Gowling WLG is a new international law firm created by Gowlings, a leading Canadian law firm, and Wragge Lawrence Graham & Co (WLG), a leading UK-based international law firm. We built Gowling WLG to provide clients with legal services at home and around the world, and to help you succeed no matter how challenging the circumstances.

Gowling WLG clients have access to in-depth expertise in key global sectors along with a top-tier suite of legal services. With more than 1,400 legal professionals across offices in 18 cities worldwide and specialised expertise in countries around the globe, we're positioned to help clients rise to the challenges they face - both today and tomorrow.

Main Purpose of the Job

Manage, maintain and monitor the Information Security Management System (ISMS). Embed a culture of information security within the firm, with a focus on security by design.

Main Duties and Responsibilities

Provide subject matter expertise to the business in the area of Information Security

Lead in the development of information security policies, procedures and standards in line with business needs, assist the Service Delivery teams in enforcing the agreed policies and audit the adherence to those policies in line with agreed KPIs and SLAs

Manage and maintain security awareness campaigns for staff to enhance the security culture and develop a general understanding of their responsibilities.

Monitor and ensure compliance with security standards such as ISO 27001.

Carry out Information security related audits and 3rd party supplier audits, analyse results from third party security questionnaires and audits, identify the risks within those results and publish within the ISMS

Manage identification and rectification of security incidents, reporting progress and providing expertise in response to emerging threats

Advise management on how to meet any information security requirements, and on any changes to information security regulations/compliance.

Manage and drive the business to respond accurately and appropriately to due diligence questionnaires and external audits.

Act as an initial escalation point within the BIS department to respond to Information Security questionnaires

Develop a knowledge base and FAQ section for Information Security

Develop, maintain and publish a security information pack to be distributed to selected clients on request or as part of the client on-boarding process

Carry out information risk assessments in line with ISO 27001 and maintain the results within the ISMS

Comply with the Integrated Management System (IMS) to ensurealignment and adherence to common document format, communications, testing and review.

Liaise with clients/potential clients in relation to their information security requirements.

Improve the process (including automation) of client security audits.

Help drive a security culture within the BIS team through regular educational sessions, being a champion for how good information security is a business enabler rather than a blocker

Support the BIS Leadership team to embed Information Security into the overall Enterprise Architecture

Involvement in the budget setting process and building business cases for investment in tools that may improve the security posture of the firm

Monitor suppliers for performance to targets and deliverables to ensure that any projects remain on budget

Key skills and experience

Strong working knowledge of ISO 27001 and the ability to carry out information security audits.

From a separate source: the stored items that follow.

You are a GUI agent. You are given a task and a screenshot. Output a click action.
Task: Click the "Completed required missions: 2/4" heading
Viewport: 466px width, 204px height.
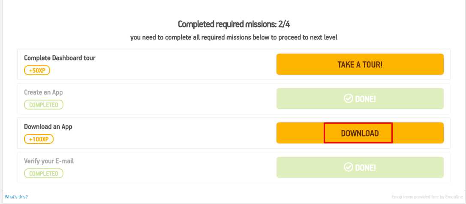tap(234, 24)
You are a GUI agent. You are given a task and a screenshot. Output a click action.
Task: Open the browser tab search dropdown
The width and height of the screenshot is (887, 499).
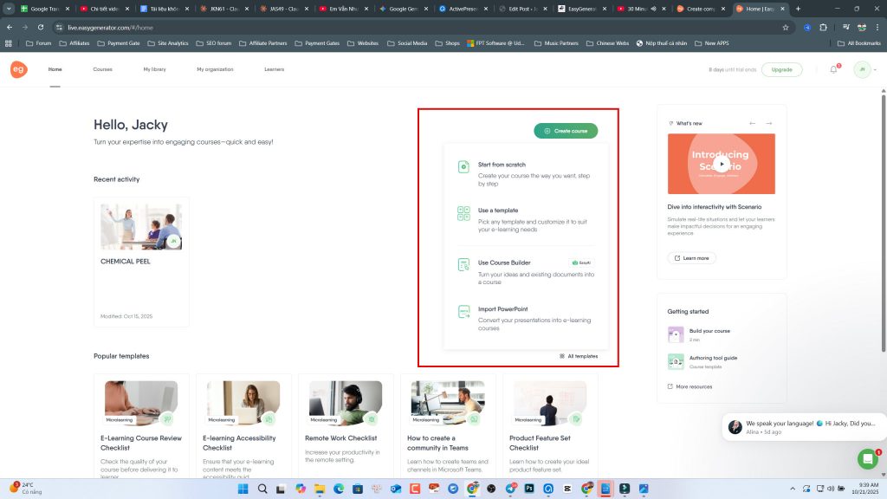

Understanding of Compliance, Risk and working in a controlled environment.

Experience in information security management and control in a professional services context.

Experience in information security policy development and audit.

General understanding of Enterprise Architecture in a security context

Good understanding of newly emerging IT technologies and architectures in a corporate environment.

Ability to understand the business requirement and apply a security framework the fits with our risk appetite and the overall Enterprise Risk Management Programme

Ability to produce management reports that help drive actionable decisions

An underlying technical background, with a good understanding of general technology landscape

Experience of public cloud architecture and how to deliver secure solutions utilising "as-a-service" type delivery models

Ability to communicate complex messages in a clear, concise manor to all audiences

Ability to cultivate and nurture relationships across BIS and the Firm

Equal Opportunities

Gowling WLG is committed both to promoting equality and diversity in the firm and to Equal Opportunities in employment. The firm believes in equality of opportunity regardless of race or racial group (including colour, nationality, ethnicity, national origins), religion, caste or belief, age, disability, gender, gender identity, gender reassignment, sexual orientation, marriage and civil partnerships, surrogacy, adoption and parental rights. This also includes any incidents of perceptive or associative discrimination and harassment.